The femtosecond laser can be used for capsulotomy, nucleus prefragmentation, and creation of corneal incisions, enhancing surgical precision, reducing tissue trauma, and improving the overall safety of the procedure. This technique has proven particularly beneficial for complex cases, such as hard nucleus cataracts, mature or hypermature cataracts, cataracts with shallow anterior chambers, low endothelial cell counts or corneal endothelial dystrophy, and axial high myopia. The use of the femtosecond laser has also contributed to a higher success rate and fewer complications in such cases.
Intraocular Lens (IOL) Implantation
Intraocular lenses provide the most effective method for refractive correction in aphakic eyes and are now widely utilized.
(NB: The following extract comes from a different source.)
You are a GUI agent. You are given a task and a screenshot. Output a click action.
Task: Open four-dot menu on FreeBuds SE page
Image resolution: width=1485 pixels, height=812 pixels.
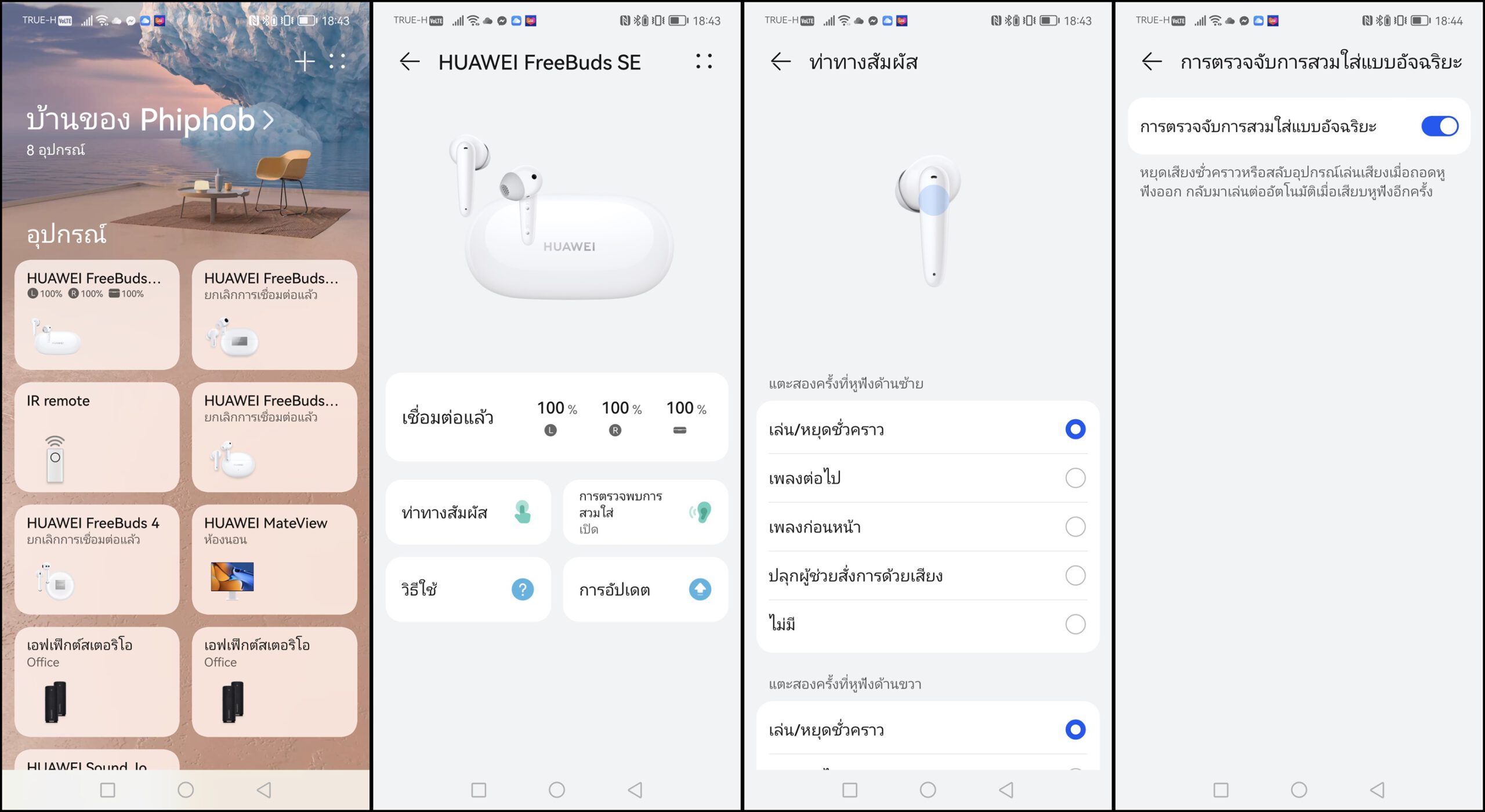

IOLs are made from polymer materials that exhibit excellent optical properties and biocompatibility, allowing for rapid recovery of visual function, binocular single vision, and stereopsis after implantation.
Currently, the standard approach involves implanting foldable IOLs in the posterior chamber. As cataract surgery enters the refractive era, traditional monofocal IOLs may no longer meet the growing demand of patients for precise postoperative uncorrected vision at distance, intermediate, and near. As a result, presbyopia-correcting IOLs were developed and have evolved significantly over time, transitioning from early ring-shaped refractive designs to later ring-shaped diffractive designs, accommodating designs, zonal refractive designs, and alternating diffractive-refractive designs.

Figure 8 Monofocal intraocular lens

Figure 9 Bifocal intraocular lens

Figure 10 Trifocal toric intraocular lens

Figure 11 Extended depth-of-focus intraocular lens
A. Diffractive type
B. Refractive type
Today, presbyopia-correcting IOLs can be categorized based on their optical design into bifocal IOLs, trifocal IOLs, extended depth-of-focus IOLs (diffractive or refractive), and accommodating IOLs. Furthermore, ongoing research and clinical trials are focused on the development of novel IOL designs to address diverse patient needs.